**WORK ITEM**. Your output should consist solely of the lines from the one with "198x139 pixels." through the end of the records, reproduced exactly, both ends included.

**DATA**.
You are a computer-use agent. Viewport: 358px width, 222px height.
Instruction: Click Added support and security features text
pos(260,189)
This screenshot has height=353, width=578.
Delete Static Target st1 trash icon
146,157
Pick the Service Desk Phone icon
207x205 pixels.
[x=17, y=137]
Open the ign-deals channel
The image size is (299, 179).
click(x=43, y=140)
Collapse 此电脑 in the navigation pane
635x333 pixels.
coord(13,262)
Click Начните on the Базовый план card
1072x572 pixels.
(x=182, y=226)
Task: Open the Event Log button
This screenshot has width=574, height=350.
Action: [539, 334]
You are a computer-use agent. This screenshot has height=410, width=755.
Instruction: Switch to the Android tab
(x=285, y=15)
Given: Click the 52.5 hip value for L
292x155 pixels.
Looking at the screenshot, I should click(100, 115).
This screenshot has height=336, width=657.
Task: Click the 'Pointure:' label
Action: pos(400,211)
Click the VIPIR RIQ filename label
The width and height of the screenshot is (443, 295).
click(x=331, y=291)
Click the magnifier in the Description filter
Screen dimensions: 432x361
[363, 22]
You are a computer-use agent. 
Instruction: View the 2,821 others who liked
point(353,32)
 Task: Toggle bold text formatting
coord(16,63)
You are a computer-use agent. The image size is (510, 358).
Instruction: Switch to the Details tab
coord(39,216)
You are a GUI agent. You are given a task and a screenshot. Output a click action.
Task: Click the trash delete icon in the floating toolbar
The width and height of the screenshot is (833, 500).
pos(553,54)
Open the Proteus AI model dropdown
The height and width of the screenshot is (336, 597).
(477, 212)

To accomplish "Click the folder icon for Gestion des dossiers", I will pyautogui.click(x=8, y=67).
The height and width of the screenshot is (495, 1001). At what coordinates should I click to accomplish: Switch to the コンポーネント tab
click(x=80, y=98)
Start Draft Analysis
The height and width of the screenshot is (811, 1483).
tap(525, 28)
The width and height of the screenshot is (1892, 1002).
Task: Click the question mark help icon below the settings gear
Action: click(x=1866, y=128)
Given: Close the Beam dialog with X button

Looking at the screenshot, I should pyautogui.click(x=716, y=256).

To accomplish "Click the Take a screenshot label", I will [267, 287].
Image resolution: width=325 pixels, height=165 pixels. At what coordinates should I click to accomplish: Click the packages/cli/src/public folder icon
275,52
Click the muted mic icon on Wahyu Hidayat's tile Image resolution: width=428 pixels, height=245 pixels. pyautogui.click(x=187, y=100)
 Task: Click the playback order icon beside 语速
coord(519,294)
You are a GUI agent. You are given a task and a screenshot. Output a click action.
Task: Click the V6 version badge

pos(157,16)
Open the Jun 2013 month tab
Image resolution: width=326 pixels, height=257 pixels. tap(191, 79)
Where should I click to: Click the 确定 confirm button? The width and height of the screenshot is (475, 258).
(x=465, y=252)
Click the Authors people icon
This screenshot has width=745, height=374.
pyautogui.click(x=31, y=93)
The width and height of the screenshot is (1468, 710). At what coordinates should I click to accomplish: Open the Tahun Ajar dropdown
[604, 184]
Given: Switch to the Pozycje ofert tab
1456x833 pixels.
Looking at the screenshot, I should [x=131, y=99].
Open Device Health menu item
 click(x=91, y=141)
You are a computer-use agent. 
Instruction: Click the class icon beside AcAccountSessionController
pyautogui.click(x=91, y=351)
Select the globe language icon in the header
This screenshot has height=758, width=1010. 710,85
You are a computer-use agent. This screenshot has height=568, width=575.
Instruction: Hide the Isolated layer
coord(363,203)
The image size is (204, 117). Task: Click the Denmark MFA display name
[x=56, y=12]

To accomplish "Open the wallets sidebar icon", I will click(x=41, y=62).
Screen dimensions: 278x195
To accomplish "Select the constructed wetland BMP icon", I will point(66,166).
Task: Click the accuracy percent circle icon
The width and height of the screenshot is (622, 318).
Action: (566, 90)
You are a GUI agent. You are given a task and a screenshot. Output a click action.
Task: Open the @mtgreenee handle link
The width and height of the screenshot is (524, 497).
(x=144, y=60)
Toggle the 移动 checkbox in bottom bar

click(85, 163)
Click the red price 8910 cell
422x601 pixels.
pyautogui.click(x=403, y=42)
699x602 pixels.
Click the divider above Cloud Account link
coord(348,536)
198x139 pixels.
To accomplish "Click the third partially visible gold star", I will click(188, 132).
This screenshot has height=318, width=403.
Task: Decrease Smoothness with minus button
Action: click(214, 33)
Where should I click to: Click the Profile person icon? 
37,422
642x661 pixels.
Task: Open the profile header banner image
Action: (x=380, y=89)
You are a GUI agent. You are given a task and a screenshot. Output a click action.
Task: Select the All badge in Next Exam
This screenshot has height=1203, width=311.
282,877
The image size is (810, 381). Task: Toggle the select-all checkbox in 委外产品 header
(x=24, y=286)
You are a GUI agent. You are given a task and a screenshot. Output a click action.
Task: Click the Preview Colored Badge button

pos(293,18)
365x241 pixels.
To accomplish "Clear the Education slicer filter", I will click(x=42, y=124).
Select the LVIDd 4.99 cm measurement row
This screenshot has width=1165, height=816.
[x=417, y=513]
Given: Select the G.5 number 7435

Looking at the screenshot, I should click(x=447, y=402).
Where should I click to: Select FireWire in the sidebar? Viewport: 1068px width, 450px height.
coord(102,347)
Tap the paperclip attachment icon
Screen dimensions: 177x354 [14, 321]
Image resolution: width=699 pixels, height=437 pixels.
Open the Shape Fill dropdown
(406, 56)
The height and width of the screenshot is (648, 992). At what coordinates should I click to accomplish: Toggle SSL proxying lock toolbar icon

**RESULT OF THE EXERCISE**.
198x139 pixels.
To accomplish "Click the third partially visible gold star", I will click(188, 132).
This screenshot has height=318, width=403.
Task: Decrease Smoothness with minus button
Action: click(214, 33)
Where should I click to: Click the Profile person icon? 
37,422
642x661 pixels.
Task: Open the profile header banner image
Action: (x=380, y=89)
You are a GUI agent. You are given a task and a screenshot. Output a click action.
Task: Select the All badge in Next Exam
This screenshot has height=1203, width=311.
282,877
The image size is (810, 381). Task: Toggle the select-all checkbox in 委外产品 header
(x=24, y=286)
You are a GUI agent. You are given a task and a screenshot. Output a click action.
Task: Click the Preview Colored Badge button

pos(293,18)
365x241 pixels.
To accomplish "Clear the Education slicer filter", I will click(x=42, y=124).
Select the LVIDd 4.99 cm measurement row
This screenshot has width=1165, height=816.
[x=417, y=513]
Given: Select the G.5 number 7435

Looking at the screenshot, I should click(x=447, y=402).
Where should I click to: Select FireWire in the sidebar? Viewport: 1068px width, 450px height.
coord(102,347)
Tap the paperclip attachment icon
Screen dimensions: 177x354 [14, 321]
Image resolution: width=699 pixels, height=437 pixels.
Open the Shape Fill dropdown
(406, 56)
The height and width of the screenshot is (648, 992). At what coordinates should I click to accomplish: Toggle SSL proxying lock toolbar icon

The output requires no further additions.